Friel may not be Russian, but he's shown a kinship with a certain Russian state of mind that Chekhov captured so feelingly; that Chekhovian sense of time, of regret, of yearning for something that might never be attainable, of our heartrending human folly and frailty, all can be seen in such Friel masterworks as Dancing at Lughnasa, Translations, Molly Sweeney, and Faith Healer. And as he's also adapted several Chekhov works himself, it's no surprise that Sonya and Andrey seem at home here. They are older than they were; their circumstances have changed, but they are still, like so many of Chekhov's people, living in a "disturbing here and now," caught between a past that has a profound hold on them and a future that offers little in the way of hope. And Friel reveals that to us in a simple, still dialogue between two people at a cafe table.

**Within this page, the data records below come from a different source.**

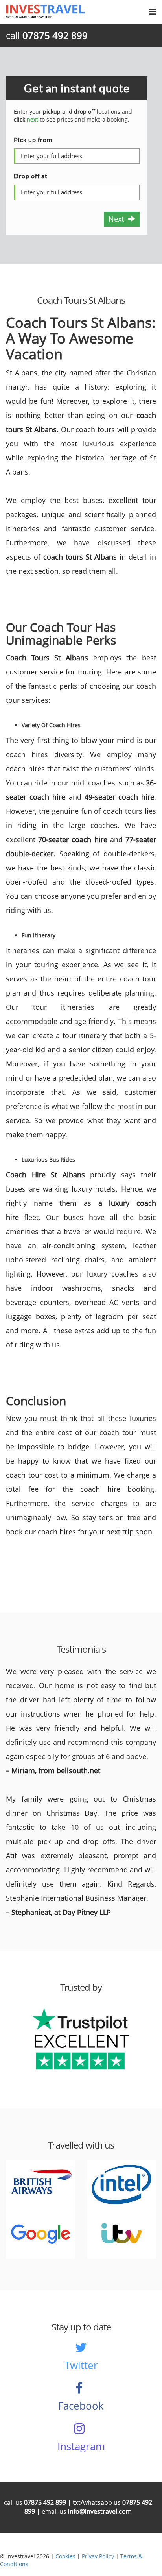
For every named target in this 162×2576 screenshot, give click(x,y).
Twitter (81, 2365)
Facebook (81, 2406)
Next (118, 219)
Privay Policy (98, 2556)
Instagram (81, 2446)
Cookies (65, 2556)
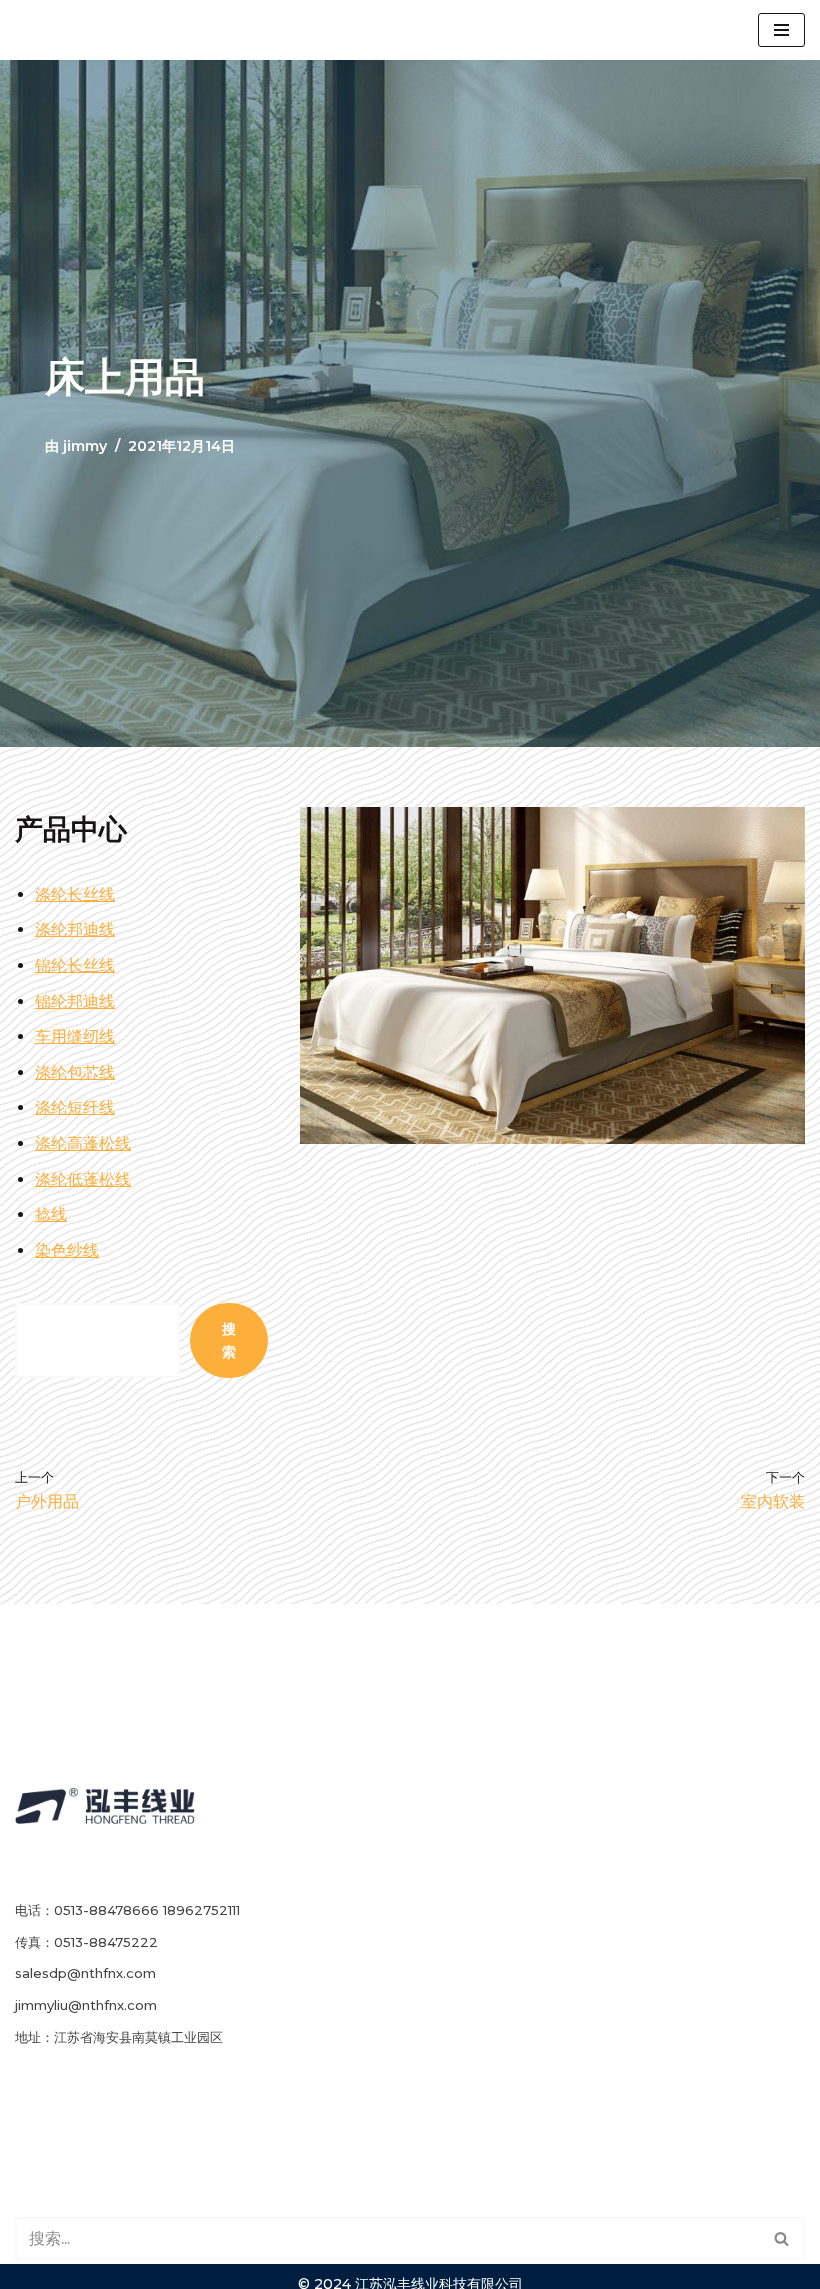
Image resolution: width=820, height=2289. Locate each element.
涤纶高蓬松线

It's much like a piece of chamber music for two players subtle and intimate, with its meaning and emotion drawn from small touches and the interplay of the artists and Babs George, who directs as well as plays Sonya, treats it that way, keeping things simple and focused on the score, so it flows elegantly between her and her acting partner, Don Toner. The Austin Playhouse artistic director rarely treads the boards, but when he does, he always shows us an actor of considerable craft who takes relish in his roles. There's a sparkle in his Andrey's nebbishy enthusiasm and clumsy cover-ups for his harmless little fictions, but there's a melancholy, too, behind his eyes when the truths of Andrey's life come to light; Toner brings poignancy to this faded mouse of a man. He also plays well off George, whose Sonya is a haunted woman, her fatigued eyes revealing the toll taken by years of aloneness and dreaming of a love just beyond her reach. The actress masterfully conveys such sorrow, such longing, in the most delicate moves a subtle rubbing of hands, a glance away, an abrupt pause and because they are so small, those moves draw us in, bring us close, make us feel as if we're eavesdropping at the next table.
That intimacy and the artistry with which it's crafted make this a captivating hour. They turn Friel's Chekhovian fantasy into a waltz of the walking wounded, danced with stately grace to a beautifully elegiac tune, the unforgiving music of time.